Biden’s problem is this: Severely disrupted global supply chains sending prices skyward (and not in Santa’s sleigh), playing havoc with inventory, and potentially making it harder for Americans to be certain they’ll have the desired presents come the holidays.
Or, as my colleague David Lynch recently put it: “The commercial pipeline that each year brings $1 trillion worth of toys, clothing, electronics and furniture from Asia to the United States is clogged and no one knows how to unclog it.”
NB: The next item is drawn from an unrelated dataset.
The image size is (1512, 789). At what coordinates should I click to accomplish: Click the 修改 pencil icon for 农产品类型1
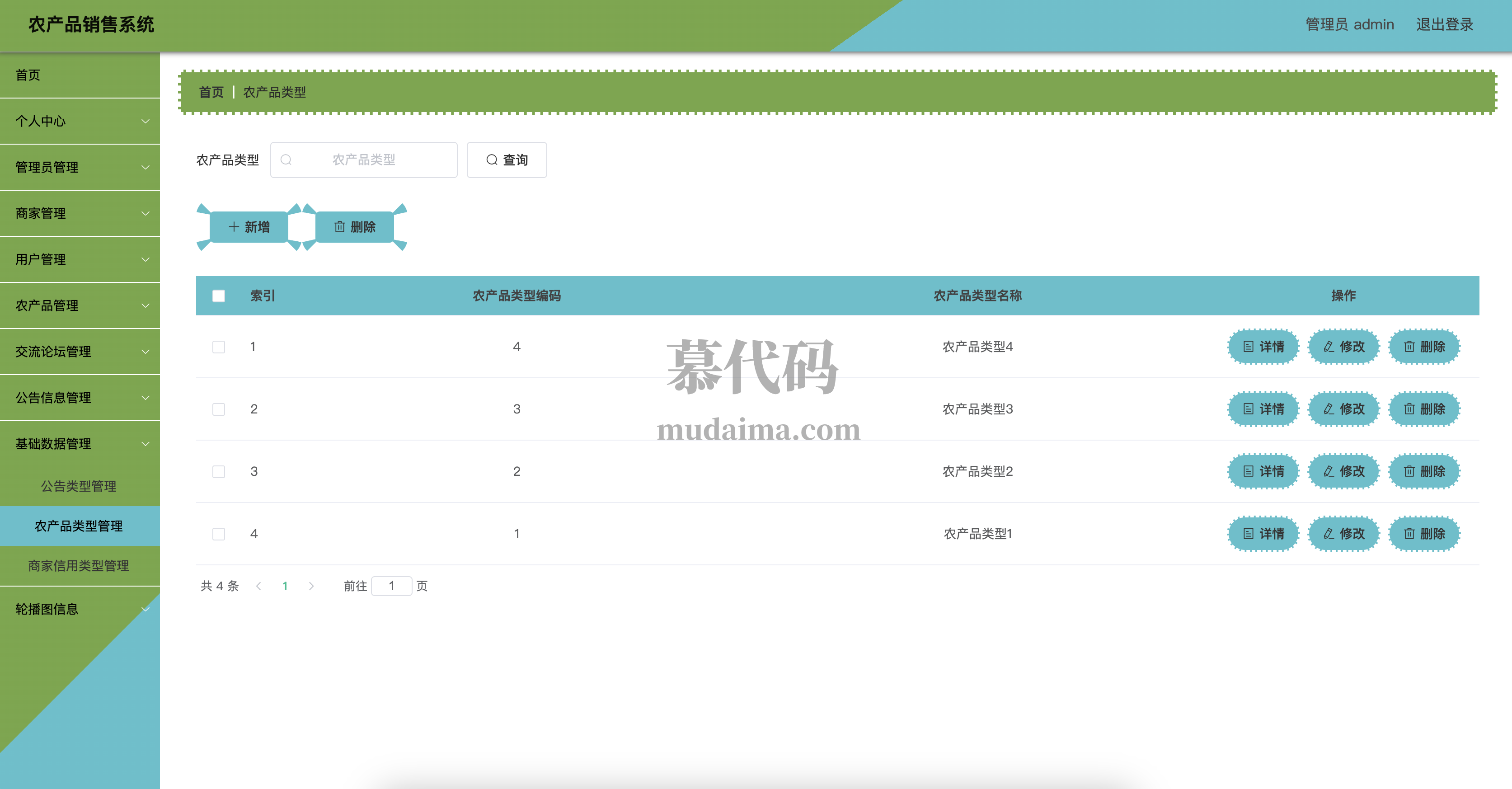pos(1329,533)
Biden’s core promise to voters in 2020 was that he would be a steady hand, singularly focused on smothering the pandemic and reviving the economy. The soaring death toll from the Delta coronavirus variant, and the ensuing economic sputters, have tested that vow, and holiday strains could fray it further. And the president’s economic agenda faces an uncertain fate in Congress, where Democrats are puzzling out how to avoid a default on debt payments in the face of a lockstep GOP refusal to help.
So, how clogged is that pipeline? CBS LA reported Monday that “as many as half a million shipping containers on cargo ships off the ports of LA and Long Beach, waiting to be offloaded.”
And the cost of renting those containers has soared, David noted. “This month, the median cost of shipping a standard rectangular metal container from China to the West Coast of the United States hit a record $20,586, almost twice what it cost in July, which was twice what it cost in January, according to the Freightos index.”